I'll check & post back with the make/model of hers, in case someone else has the same one. If you do then you *will* need the software that came with it. It doesn't 'install' like a memory card so you need to use the software to transfer pictures to it. The cable, AFAIK is a standard USB-miniUSB cable, but I'll double-check that, too.

She absolutely loves it, BTW.


----------



## daisyfair1980 (Jan 10, 2008)

That is great to hear! I am excited about mine too... just wish I could use it!  Lest me know if you have the make and model... it seems that I have the same one as the lady who posted the first question. Hope you can help and thanks!!


----------



## Knotbored (Jun 5, 2004)

These two .JPG show the "quick start guide" that came with my walletpix photo album
(there is also a 4 page instruction-send me a personal message with your email and I can scan and send it also-too large to post in messages area.)


----------



## calvin-c (May 17, 2006)

Finally remembered to check & my wife does have the same make/model. Sorry it took so long, we haven't been spending as much time together lately as usual and when we were, I'd forget to ask. (Busy, not problems.)

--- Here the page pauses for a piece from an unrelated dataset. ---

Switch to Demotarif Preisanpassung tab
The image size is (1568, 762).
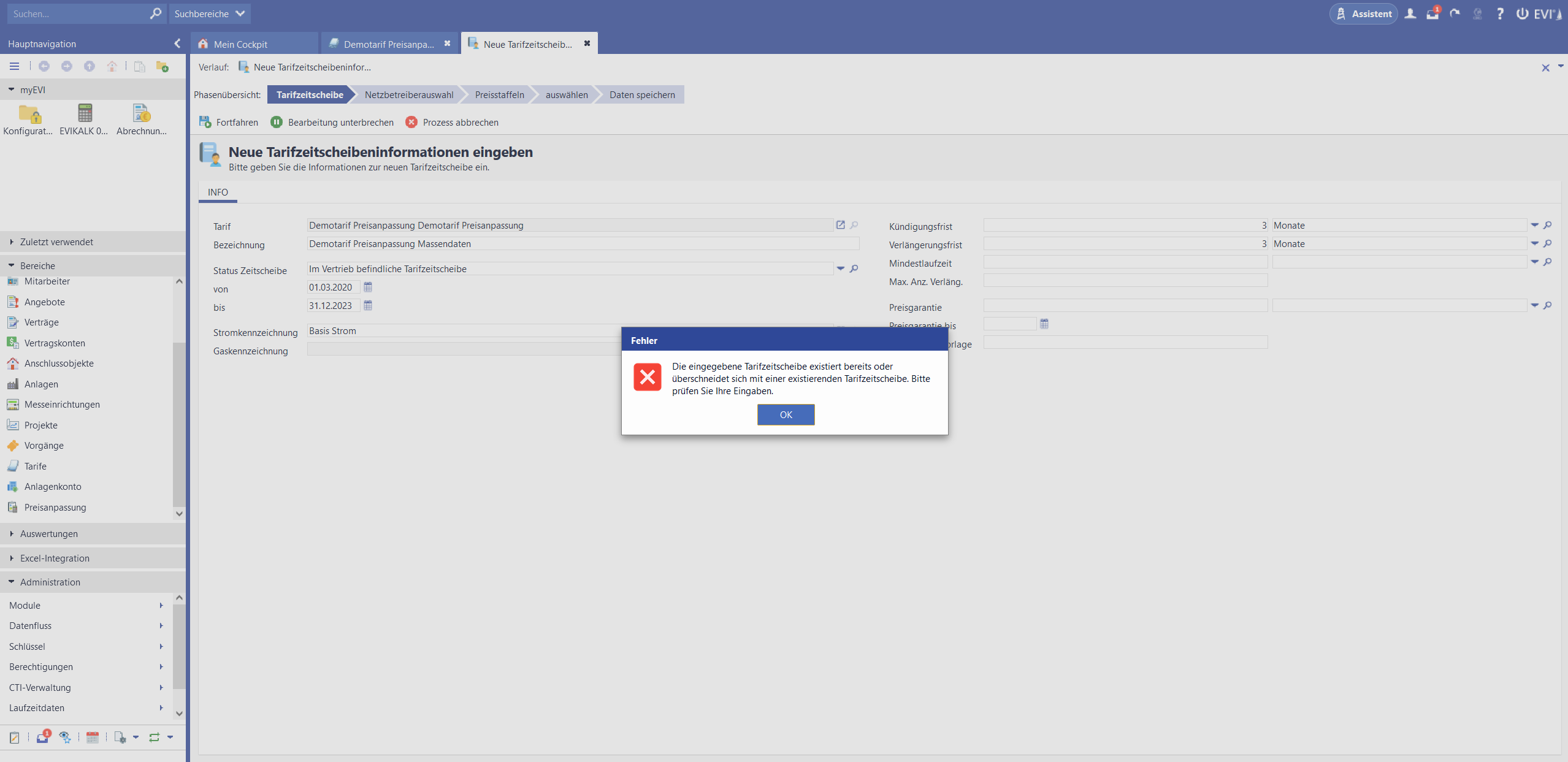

Anyway, it appears to be a standard USB-microUSB cable, and when you plug it in the screen shows two options: USB Charge & USB Update. Use the Up/Down buttons to select USB Charge & press OK. That should charge the internal battery.

Once it's charged, select USB Update to load pictures onto it. (I'm sure there's a way to get back to the menu using the buttons, but I've found it's easier to just unplug it & plug it back in-the menu appears automatically, then use the up/down buttons to select USB Update & press OK.)

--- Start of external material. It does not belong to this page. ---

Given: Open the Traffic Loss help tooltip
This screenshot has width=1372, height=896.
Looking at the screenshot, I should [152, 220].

You need the software to load pictures. The software not only connects to the viewer, when the viewer is in USB Update mode, but it also resizes/crops the pictures to fit. I didn't check out the software but it's pretty intuitive. IIRC you select the pictures, modify as desired, then click the Load button.

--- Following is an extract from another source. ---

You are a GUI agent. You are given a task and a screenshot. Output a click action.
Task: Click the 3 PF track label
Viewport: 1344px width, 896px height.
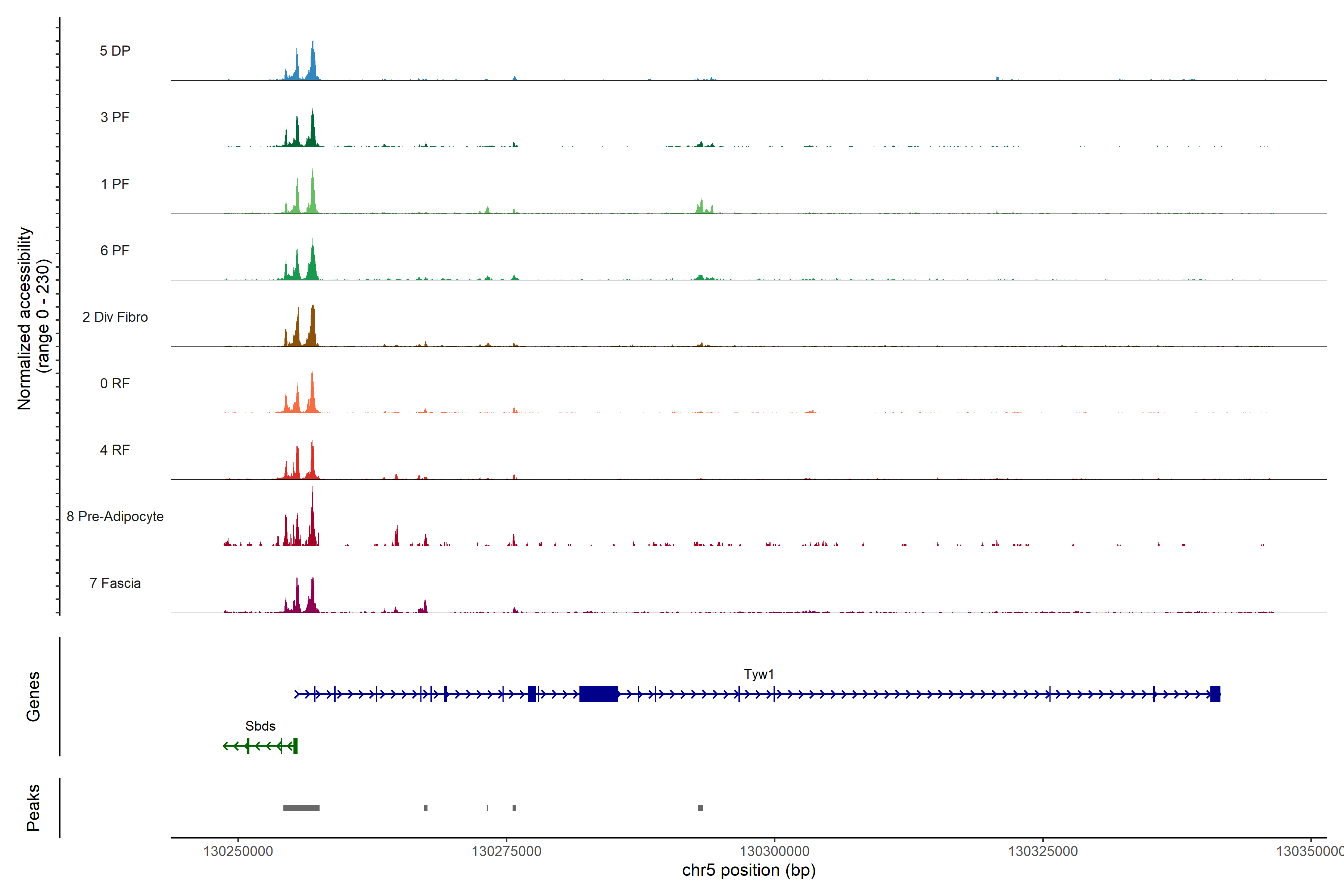pyautogui.click(x=115, y=117)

We haven't had any problems with ours so I don't know what you'd do if it doesn't work. Contact the manufacturer, I guess. (No name on the device though & can't find our instruction sheet either so don't know if the manufacturer is listed there. Maybe google it?)


----------



## shryni (Jan 31, 2008)

I have the same Digital photo viewer FC that some of you have mentioned and I can see the photos when it is connected to my computer but as soon as I unplug it I can't see anything. I can't seem to find my instruction book. Any suggestions to get it working when on the road.


----------



## calvin-c (May 17, 2006)

When you plug it in does it show a menu? Mine selects between USB Update & USB Charge. If you don't select USB Charge then the battery doesn't charge & you can't view it except when it's plugged in.


----------



## shryni (Jan 31, 2008)

Thanks, Calvin-c. I selected USB Update and left it plugged in all night. I still can't see anything when I unplug it. I also can't seem to open the unit to check on the battery. Is there a way to do that??


----------



## calvin-c (May 17, 2006)

AFAIK the battery is not user-replaceable. You need to select USB *Charge* to charge the battery. USB Update is for loading pictures onto it. Also, be sure to leave the PC on while it's charging. I don't know whether or not the PC going into standby would affect the charging. If it goes into hibernation the charging will definitely stop. (Usually only a problem when laptops are running on battery-so don't charge it from a laptop unless the laptop is plugged in.)


----------



## shryni (Jan 31, 2008)

I realize I was selecting USB Charge. I am charging it while I am using the computer. I am about to give up on it and see if it can be returned.


----------



## calvin-c (May 17, 2006)

OK, if you selected USB Charge then the battery should be charged. Now, to make sure you have pictures on it select USB Update & run the software to transfer the pictures. I know of no other way to transfer them than by using the pictures-a very strange lack, IMO, but one that exists.


----------



## mmike (Aug 11, 2008)

I have one of these key chain digital photo viewers. I bought it for my wife around november 07. I recently blew-up in her purse. I looks like the battery is the cause of the blowup. If I were you I would return it to where-ever you bought it before it hurts someone you love. Also, if anyone has any info about the manufactor please let me know. I would love to report them to comsumer affairs for defective products before anyone gets hurt. Mine has a silver back and has the words, "DIGITAL PHOTO VIEWER", then FC(with a little c inside of the big C) and MADE IN CHINA. *****If you have one, do not put in your pocket, or purse, or on your keychain!!!******


----------